▶ [YOUR INSTRUCTIONS] Recast the listing from its first line through the line containing "videographer [665, 1180]" as a JSON list of strings, one string per line, with blank lines left out.

▶ [MATERIAL PROVIDED]
::::::
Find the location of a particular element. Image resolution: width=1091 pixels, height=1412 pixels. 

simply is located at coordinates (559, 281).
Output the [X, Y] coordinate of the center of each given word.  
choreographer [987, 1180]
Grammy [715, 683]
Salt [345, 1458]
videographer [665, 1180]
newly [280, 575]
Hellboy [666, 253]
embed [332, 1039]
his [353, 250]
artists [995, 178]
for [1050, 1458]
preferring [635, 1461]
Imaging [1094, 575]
::::::
▶ [COMPLETED EXERCISE]
[
  "Find the location of a particular element. Image resolution: width=1091 pixels, height=1412 pixels. ",
  "simply is located at coordinates (559, 281).",
  "Output the [X, Y] coordinate of the center of each given word.  ",
  "choreographer [987, 1180]",
  "Grammy [715, 683]",
  "Salt [345, 1458]",
  "videographer [665, 1180]"
]